I knew it would happen. I knew that that the days would fly by and a date that seemed SO far away would arrive here in a flash.
After 12 weeks at home, on June 6th my maternity leave ends and I will return to work. Leaving my baby boy, for more than 3 hours for the very first time.
I've always known that I wanted to stay home with my kids when I had them. And then almost a year ago I got pregnant and reality hit.
Reality included a job that I loved and wasn't sure I was ready to leave, a working environment that I enjoy, and people that I am blessed to work with. I realized that these things aren't always easy to come by and I would get nervous thinking about leaving such good circumstances.
Also, reality included those pesky little annoyances called budgets and bills. The worst kind of reality.
Throughout my whole pregnancy I struggled with the decision of what to do once Eli got here. Staying home with my baby was always at the forefront of my heart, but right behind that were so many questions to consider and beyond the questions was the fact that we are at a season of our lives where living on one salary just did not seem like an option.
Knowing that going back to work full time would be so hard for me, Luke and I began to pray for a part time job for me. It seemed like it would be the best option for our family at this time.
And I am happy to say that I was able to move to a part time job at the university I work at, working 20 hours a week.
I am SO thankful to have a good job to return to, and SO thankful that it worked out for me to go part time, however it is going to be SO hard for me to leave Eli.
In fact, it just might be the hardest thing I have ever done. My heart aches every single time I think about not being with my baby boy all day long.

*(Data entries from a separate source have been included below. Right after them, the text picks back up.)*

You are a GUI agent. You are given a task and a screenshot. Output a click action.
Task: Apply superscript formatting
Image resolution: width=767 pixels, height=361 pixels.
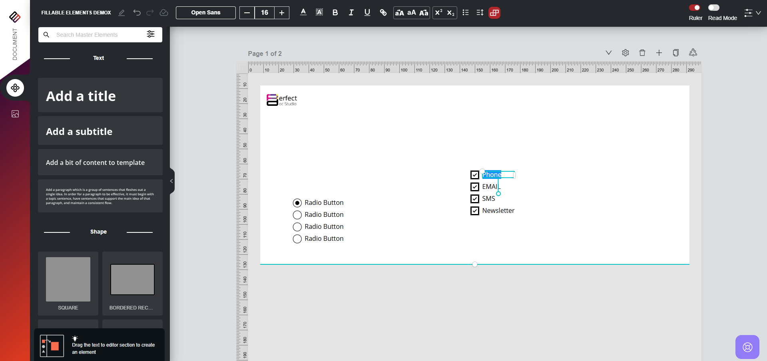click(x=438, y=13)
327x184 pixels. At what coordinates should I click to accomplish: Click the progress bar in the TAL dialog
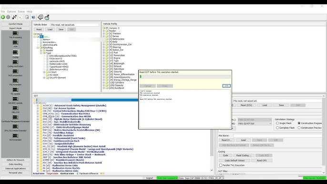[185, 77]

But in the middle of the heartache I also have peace. I know that Eli will be ok. And I will be ok. I know that this is best for our family right now and that I am blessed to be able to work part time, and thankful that it all worked out. From me being given the option of a part time job all the way to finding part time childcare, the Lord provided.
I always imagined that I would be staying home full time when I had my first child, but I know life doesn't always happen how we imagine or how we think it should.
And while it is sometimes hard, I'm glad I'm not the one that is in control of my life. Luke and I have always prayed that God would guide our steps and lead us in the direction that is best for us, opening doors that need to be opened and closing those that need to be closed.
He has always been faithful and this time is no exception.
Monday we begin a new season in our lives, and while it will take a bit of adjusting at first, including lots of tears from me, I am filled with peace, and for that I am thankful.